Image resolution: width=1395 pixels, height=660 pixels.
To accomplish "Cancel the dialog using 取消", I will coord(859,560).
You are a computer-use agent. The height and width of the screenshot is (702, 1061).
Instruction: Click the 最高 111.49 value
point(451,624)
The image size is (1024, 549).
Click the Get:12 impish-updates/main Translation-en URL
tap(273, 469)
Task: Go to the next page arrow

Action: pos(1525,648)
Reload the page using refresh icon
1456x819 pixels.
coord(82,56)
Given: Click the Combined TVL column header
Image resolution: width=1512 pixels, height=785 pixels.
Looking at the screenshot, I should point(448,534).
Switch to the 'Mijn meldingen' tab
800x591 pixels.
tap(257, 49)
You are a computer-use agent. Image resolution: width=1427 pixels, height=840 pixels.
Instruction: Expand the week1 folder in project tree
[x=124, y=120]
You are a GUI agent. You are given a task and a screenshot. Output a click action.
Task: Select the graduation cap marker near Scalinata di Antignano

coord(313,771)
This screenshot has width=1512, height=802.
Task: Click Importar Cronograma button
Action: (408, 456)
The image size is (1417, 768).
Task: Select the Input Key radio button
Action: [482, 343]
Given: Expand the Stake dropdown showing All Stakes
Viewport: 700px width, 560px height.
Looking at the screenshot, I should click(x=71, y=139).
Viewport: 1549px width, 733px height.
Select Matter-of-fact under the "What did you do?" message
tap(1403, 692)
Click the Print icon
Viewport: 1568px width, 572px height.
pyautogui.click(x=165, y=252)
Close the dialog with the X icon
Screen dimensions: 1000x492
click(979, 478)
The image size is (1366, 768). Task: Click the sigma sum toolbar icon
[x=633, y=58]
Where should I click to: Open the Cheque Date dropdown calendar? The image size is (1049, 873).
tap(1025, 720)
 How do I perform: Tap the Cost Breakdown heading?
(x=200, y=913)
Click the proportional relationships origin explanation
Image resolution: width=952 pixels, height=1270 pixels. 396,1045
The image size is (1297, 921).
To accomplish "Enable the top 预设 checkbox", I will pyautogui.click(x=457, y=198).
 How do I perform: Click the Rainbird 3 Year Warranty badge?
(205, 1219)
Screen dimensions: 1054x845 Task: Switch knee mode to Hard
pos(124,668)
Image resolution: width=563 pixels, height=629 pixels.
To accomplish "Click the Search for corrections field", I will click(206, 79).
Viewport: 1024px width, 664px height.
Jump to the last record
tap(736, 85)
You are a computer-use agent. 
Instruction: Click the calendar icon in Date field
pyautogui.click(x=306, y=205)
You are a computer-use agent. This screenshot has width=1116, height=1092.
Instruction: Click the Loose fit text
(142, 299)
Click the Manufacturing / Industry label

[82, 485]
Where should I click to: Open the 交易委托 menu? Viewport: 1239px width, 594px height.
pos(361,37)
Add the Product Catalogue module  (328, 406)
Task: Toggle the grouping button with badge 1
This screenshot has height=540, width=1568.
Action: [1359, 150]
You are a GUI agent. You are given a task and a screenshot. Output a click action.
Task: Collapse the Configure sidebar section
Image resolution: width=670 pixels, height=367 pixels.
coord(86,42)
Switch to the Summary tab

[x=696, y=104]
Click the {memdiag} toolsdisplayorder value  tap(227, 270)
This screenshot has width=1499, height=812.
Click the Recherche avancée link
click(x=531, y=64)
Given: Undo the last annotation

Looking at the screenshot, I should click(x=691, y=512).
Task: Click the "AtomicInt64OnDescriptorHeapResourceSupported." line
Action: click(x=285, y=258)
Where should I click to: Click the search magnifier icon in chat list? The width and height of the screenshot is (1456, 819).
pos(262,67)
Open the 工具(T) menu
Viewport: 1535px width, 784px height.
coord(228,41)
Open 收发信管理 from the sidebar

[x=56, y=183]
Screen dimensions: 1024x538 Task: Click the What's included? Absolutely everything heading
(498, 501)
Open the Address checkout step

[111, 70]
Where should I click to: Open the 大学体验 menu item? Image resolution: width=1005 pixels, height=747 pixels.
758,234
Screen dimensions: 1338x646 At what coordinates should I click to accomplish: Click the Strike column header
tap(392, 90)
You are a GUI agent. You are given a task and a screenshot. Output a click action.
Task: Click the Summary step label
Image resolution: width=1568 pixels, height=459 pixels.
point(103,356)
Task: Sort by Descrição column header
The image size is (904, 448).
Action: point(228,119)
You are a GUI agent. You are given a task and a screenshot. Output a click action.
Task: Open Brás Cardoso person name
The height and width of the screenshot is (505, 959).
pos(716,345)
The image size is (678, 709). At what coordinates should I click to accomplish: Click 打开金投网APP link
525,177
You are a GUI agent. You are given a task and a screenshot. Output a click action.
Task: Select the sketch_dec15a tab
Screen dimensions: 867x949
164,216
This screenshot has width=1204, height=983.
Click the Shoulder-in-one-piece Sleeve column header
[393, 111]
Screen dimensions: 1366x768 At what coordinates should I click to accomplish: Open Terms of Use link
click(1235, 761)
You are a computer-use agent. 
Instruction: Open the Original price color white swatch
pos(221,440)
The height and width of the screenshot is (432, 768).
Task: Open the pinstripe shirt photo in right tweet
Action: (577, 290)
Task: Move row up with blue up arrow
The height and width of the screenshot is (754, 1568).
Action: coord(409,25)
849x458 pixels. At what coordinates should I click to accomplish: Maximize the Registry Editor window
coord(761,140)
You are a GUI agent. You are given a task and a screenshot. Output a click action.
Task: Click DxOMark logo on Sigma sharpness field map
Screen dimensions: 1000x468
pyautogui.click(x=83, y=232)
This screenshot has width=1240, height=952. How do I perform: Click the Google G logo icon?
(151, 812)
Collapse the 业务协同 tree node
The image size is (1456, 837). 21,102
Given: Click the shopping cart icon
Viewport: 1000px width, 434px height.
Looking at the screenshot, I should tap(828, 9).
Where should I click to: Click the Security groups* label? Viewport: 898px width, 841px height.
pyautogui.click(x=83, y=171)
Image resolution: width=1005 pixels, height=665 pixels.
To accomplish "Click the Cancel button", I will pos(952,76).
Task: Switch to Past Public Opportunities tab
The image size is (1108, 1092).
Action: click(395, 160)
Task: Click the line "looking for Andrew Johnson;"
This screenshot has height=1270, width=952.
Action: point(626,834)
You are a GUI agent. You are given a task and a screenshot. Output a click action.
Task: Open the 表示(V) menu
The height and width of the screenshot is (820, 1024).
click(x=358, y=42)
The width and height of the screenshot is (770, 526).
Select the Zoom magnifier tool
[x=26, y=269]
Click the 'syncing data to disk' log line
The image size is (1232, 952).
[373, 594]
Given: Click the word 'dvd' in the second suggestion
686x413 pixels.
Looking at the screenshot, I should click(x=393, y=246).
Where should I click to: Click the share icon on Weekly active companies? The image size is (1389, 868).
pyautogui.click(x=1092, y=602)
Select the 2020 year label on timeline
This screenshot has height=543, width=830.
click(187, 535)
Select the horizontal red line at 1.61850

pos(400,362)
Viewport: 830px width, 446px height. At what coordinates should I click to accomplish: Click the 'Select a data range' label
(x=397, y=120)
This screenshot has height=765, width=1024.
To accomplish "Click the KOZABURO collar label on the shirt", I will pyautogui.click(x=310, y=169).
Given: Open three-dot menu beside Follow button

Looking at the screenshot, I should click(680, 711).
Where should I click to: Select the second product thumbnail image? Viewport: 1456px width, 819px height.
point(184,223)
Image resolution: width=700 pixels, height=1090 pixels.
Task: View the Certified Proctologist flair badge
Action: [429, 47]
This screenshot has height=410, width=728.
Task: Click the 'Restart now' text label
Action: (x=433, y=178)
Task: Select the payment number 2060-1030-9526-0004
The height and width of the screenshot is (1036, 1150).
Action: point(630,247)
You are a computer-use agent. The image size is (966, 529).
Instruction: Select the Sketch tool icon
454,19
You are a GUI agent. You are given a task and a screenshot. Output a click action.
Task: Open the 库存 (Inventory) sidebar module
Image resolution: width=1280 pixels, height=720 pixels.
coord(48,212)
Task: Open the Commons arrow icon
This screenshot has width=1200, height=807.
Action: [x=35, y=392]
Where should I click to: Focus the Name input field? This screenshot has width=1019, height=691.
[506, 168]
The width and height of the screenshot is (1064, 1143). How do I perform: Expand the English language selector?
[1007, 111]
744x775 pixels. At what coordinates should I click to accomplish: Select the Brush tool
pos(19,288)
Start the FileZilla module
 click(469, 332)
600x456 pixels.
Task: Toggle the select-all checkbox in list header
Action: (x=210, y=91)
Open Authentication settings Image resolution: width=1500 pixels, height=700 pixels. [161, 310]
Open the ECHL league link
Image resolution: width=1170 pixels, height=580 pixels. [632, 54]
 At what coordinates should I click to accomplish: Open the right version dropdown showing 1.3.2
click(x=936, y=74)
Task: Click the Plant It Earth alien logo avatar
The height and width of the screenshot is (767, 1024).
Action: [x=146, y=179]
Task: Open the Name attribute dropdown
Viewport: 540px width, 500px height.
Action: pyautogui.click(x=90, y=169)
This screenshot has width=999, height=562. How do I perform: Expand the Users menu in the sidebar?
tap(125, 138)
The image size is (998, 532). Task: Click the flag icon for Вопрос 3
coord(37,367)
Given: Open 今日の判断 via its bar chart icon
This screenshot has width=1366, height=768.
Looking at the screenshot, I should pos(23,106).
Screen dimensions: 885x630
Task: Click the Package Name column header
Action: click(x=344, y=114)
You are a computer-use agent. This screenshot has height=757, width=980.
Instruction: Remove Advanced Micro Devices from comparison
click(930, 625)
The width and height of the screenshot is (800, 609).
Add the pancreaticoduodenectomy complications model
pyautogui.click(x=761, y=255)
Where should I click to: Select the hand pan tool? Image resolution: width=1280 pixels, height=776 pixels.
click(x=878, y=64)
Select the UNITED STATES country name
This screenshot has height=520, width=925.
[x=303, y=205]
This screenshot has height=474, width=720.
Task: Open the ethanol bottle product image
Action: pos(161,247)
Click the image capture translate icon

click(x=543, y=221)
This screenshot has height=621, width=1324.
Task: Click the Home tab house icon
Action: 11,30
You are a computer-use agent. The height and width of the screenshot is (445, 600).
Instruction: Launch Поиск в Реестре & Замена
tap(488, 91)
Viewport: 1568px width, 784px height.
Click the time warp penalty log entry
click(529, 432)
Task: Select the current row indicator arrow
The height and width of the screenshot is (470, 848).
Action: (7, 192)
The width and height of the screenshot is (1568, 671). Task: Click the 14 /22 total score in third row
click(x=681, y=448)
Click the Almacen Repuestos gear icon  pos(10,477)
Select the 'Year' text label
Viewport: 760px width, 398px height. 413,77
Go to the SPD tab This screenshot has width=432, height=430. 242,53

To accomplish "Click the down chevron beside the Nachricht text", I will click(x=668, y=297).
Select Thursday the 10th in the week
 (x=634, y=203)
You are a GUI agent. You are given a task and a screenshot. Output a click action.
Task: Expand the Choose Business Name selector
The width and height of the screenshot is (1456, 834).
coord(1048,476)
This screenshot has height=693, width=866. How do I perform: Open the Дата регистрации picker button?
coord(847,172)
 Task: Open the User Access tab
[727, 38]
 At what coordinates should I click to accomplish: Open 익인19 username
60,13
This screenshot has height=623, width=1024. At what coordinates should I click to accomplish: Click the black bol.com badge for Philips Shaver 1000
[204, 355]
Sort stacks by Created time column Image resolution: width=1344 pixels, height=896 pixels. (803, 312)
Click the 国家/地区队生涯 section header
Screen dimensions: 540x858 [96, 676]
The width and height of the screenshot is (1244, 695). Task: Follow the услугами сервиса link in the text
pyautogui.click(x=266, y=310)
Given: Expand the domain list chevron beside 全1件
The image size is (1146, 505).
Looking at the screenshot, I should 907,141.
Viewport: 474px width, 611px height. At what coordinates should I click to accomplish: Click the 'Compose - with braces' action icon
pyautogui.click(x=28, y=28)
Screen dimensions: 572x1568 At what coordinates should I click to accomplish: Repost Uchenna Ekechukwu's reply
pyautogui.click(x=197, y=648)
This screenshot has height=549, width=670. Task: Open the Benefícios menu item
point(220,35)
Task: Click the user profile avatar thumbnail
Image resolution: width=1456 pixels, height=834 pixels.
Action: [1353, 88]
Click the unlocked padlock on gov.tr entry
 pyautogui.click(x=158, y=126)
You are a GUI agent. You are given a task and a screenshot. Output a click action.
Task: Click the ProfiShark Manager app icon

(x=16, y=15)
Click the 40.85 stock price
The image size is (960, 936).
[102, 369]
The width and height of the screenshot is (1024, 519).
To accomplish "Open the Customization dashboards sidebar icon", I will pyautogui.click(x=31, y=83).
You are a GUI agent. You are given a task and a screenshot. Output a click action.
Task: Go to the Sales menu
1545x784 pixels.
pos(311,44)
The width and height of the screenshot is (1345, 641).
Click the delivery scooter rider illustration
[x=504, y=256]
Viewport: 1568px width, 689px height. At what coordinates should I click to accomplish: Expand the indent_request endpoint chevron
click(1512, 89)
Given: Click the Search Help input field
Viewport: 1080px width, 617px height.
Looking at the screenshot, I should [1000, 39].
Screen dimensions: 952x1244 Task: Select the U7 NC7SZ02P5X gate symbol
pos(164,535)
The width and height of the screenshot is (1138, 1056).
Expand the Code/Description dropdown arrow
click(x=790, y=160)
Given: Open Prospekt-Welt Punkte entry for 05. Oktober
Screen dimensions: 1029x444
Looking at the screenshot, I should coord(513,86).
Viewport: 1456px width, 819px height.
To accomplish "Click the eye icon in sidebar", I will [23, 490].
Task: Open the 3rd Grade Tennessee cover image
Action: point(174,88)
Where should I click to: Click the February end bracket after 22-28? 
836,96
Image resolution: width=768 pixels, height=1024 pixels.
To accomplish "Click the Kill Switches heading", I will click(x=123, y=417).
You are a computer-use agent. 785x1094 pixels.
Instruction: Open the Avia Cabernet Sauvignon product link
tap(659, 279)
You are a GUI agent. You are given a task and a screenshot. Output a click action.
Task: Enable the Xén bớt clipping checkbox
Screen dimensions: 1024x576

----------------

Retype exactly the lines above, from the one with "744x775 pixels. At" through the one with "Task: Click the Plant", inclusive.

744x775 pixels. At what coordinates should I click to accomplish: Select the Brush tool
pos(19,288)
Start the FileZilla module
 click(469, 332)
600x456 pixels.
Task: Toggle the select-all checkbox in list header
Action: (x=210, y=91)
Open Authentication settings Image resolution: width=1500 pixels, height=700 pixels. [161, 310]
Open the ECHL league link
Image resolution: width=1170 pixels, height=580 pixels. [632, 54]
 At what coordinates should I click to accomplish: Open the right version dropdown showing 1.3.2
click(x=936, y=74)
Task: Click the Plant It Earth alien logo avatar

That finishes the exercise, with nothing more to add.